City dan Chelsea hampir memiliki kesamaan dalam urusan formasi. Sama-sama gemar memakai 4-2-3-1 (meskipun praktiknya, City cenderung taktis ke 4-2-2-2, dengan duet Tevez – Dzeko/Aguero).  Jamya untuk sekedar mengingat, Chelsea pernah berhadapan dengan tim yang menggunakan formasi serupa —yaitu Newcastle— dan hasilnya mereka tumbang 3-2. Dan tentu kita semua tahu, bagaimana kedigdayaan Moussa Sissoko memporak-porandakan lini pertahanan Chelsea. Dan yang paut dicermati adalah: bagaimana Santon yang notabene bukan fullback dengan label ‘wow’, ikut naik ke depan dan berhasil membuat 2 assists. Belum lagi saat Reading berhasil menahan imbang Chelsea 2-2, 2 gol (dari hanya 5 shots yang mereka buat) semua berasal dari sektor kanan Chelsea. Ya, lini kanan Chelsea adalah salah satu ‘lubang yang menganga dengan ukuran paling besar’ di antara lubang-lubang  yang lain. 

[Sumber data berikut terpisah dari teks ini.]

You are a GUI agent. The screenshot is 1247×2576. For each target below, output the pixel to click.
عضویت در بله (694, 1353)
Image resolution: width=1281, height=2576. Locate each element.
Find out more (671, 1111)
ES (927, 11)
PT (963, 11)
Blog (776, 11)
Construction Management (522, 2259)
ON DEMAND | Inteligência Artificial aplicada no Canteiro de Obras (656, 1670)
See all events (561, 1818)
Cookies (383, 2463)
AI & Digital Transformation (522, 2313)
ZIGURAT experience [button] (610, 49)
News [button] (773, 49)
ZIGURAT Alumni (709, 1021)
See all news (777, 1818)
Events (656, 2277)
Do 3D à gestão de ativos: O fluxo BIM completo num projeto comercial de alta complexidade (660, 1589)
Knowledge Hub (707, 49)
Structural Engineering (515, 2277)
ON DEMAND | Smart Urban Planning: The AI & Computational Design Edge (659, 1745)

City diprediksi bakal mengandalkan duet Tevez – Silva untuk memberikan suplai bola ke Aguero/Dzeko. Silva sendiri merupakan anggota kehormatan sayap kiri terbaik dunia, bergabung dengan Lenin dan Tan Malaka; bukan perkara sulit bagi dia untuk membuat linglung Ivanovic – Azpilicueta selayaknya duet Ishizaki – Urabe di timnas Jepang-nya Tsubasa. Sejauh ini, dia sudah berhasil membuat 5 assists, hanya kalah 2 angka dibanding Tevez. Sedangkan Tevez,  saya rasa lebih cocok ketika diduetkan dengan Aguero. Memang, Dzeko sudah membuat 12 gol, unggul dibandingkan  rataan gol Aguero dan Tevez (9 & 7), tapi Tevez dan Aguero adalah striker yang memiliki tipikal hampir serupa. Gemar berlama-lama membawa bola dan memberikan tekanan ke depan, sembari memberikan ruang kepada pemain lain untuk mencetak gol. Hal ini mutlak diperlukan, karena ketika dua tim yang memiliki formasi serupa bertemu, tipikal pemain seperti ini yang diharapkan mampu membuka ruang bagi rekan-rekan timnya. Bukan tidak mungkin, gol City akan datang dari lini tengah.

Dari 38 laga kandang terakhir City, mereka 37 kali tidak terkalahkan. Namun bukan berarti mereka akan melakoni laga kali ini dengan mudah. Perlu diketahui, Chelsea masih punya seorang Frank Lampard. Melihat bagaimana Lampard menduduki posisi pencetak gol terbanyak Chelsea dengan 11 gol, unggul dibanding Mata dan —yang sudah kita ketahui bersama— Torres,  adalah sebuah keasyikan tersendiri. Dia yang digadang-gadang bakal didepak oleh skuad pada musim depan, seakan terus membuktikan bahwa melepas —bahkan baru merencanakan— adalah sebuah keputusan yang mungkin akan mereka sesali.  Saya lebih menikmati pertandingan ketika Ramires diduetkan dengan Lampard, dibandingkan duet Ramires – Mikel ada di depan lini pertahanan Chelsea. Dia patut diberi porsi lebih pada laga kali ini.
 
Baiklah. Jadi  menurut anda, tagar #CTWD atau #KTBFFH yang harus saya mute setelah laga?